The 1200-mile journey west began in 1987 and required numerous feats of engineering, as the generator, weighing about the same as four large blue whales, was the heaviest single load ever to travel on New Mexico roads. First, the stator and the rotor, the two largest pieces of the generator, were repacked into their original crates and loaded onto a barge, which traveled down the Cumberland River to the Ohio River, then by way of the Mississippi River to the Arkansas River and into Catoosa, Oklahoma. Next, the crates were loaded onto special train cars custom built for the second leg of the voyage, a convoluted rail route dictated by bridge weight restrictions, to Lamy, New Mexico. Finally, in the spring of 1988, the generator completed its journey with much fanfare, traversing the 65 miles from Lamy to Los Alamos by road, in a slow-moving convoy that drew crowds, closed roads, and used special temporary bridges and load spreaders for the 17 bridge and culvert crossings along the way.

Bizarrely, no sooner was the enormous generator finally installed in its brand new building, than the plasma confinement project, like the nuclear power plant, was abruptly canceled. It was late 1990 and the rotor had been turning for one week.

Meanwhile, elsewhere on the Hill, discussions were under way about Los Alamos joining a National Science Foundation collaboration, as the site of a new pulsed-field facility for the Magnet Lab. One aim of this proposal was to build the first long-pulse 60-tesla magnet. (A tesla is a large unit of magnetic field strength; even a hospital MRI usually operates at only 3 tesla). Among the Laboratory’s assets were an essentially new generator, recently orphaned and ready to power the proposed 60-tesla magnet, and a robust body of expertise in explosives-generated high magnetic fields and capacitor banks. And so, Los Alamos was chosen as the home of the PFF.

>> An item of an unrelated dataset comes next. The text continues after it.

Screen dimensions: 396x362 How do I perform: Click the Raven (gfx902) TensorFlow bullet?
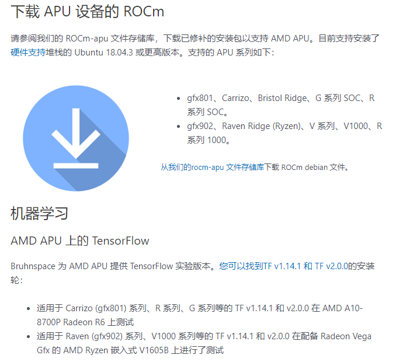204,343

This time the project didn’t fold, and over the past 28 years the generator has powered the PFF to new limits and world records. In 1997 the facility achieved the original goal of generating the first 60-tesla pulse to last longer than 100 milliseconds. And in 2012, facility scientists set a world record for the highest non-destructive magnetic field with their “100-tesla shot,” a heart-stopping moment during which the facility’s largest magnet surpassed 100 tesla for a thousandth of a second. That magnet, the crown jewel of the facility’s user program, now routinely provides 95 tesla for scientists from around the world.

The machine behind the magnets alternates between motor and generator. First it’s a motor, spooling up to store electrical energy from the grid. Then it’s switched into generator mode and dumps this energy as a short but incredibly powerful burst—the generator itself is capable of a staggering 1.4 gigawatts—into the waiting electromagnets. All that power can raise a large magnet’s temperature from –200°C to room temperature in a second or two. Between the heat from the current and the force from the magnetic field itself, these extreme electromagnets can only be used in quick pulses, lest they melt or blow themselves to bits.

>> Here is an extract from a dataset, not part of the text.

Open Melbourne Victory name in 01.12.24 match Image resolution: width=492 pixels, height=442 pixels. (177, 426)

The PFF boasts the most reproducible high-field magnets in the world. Scientists studying the physical properties of metals or superconductors, for example, need many pulses to really learn anything useful. A tiny sample of the material of interest is placed in the bore of the magnet, the magnet is turned on, measurements are made, the magnet is turned off, and the whole thing is reset to go again. On any given day, multiple teams of scientists from around the world may be running experiments; during the 100-tesla shot, experiments on eight different materials were performed simultaneously.

The PFF at Los Alamos embodies a coalescence of capabilities: very high magnetic fields, unique magnet designs and pulse shapes, exquisite temperature control, and innovative probes and measurement technologies. These capabilities, in concert, keep the facility at the forefront of the institutional, national, and global materials-research communities.

Sometimes it takes the very large—like a football-field-sized facility—to understand the very small—like the subatomic properties of semiconductors. And sometimes it takes three tries for a gigantic generator to find its fate.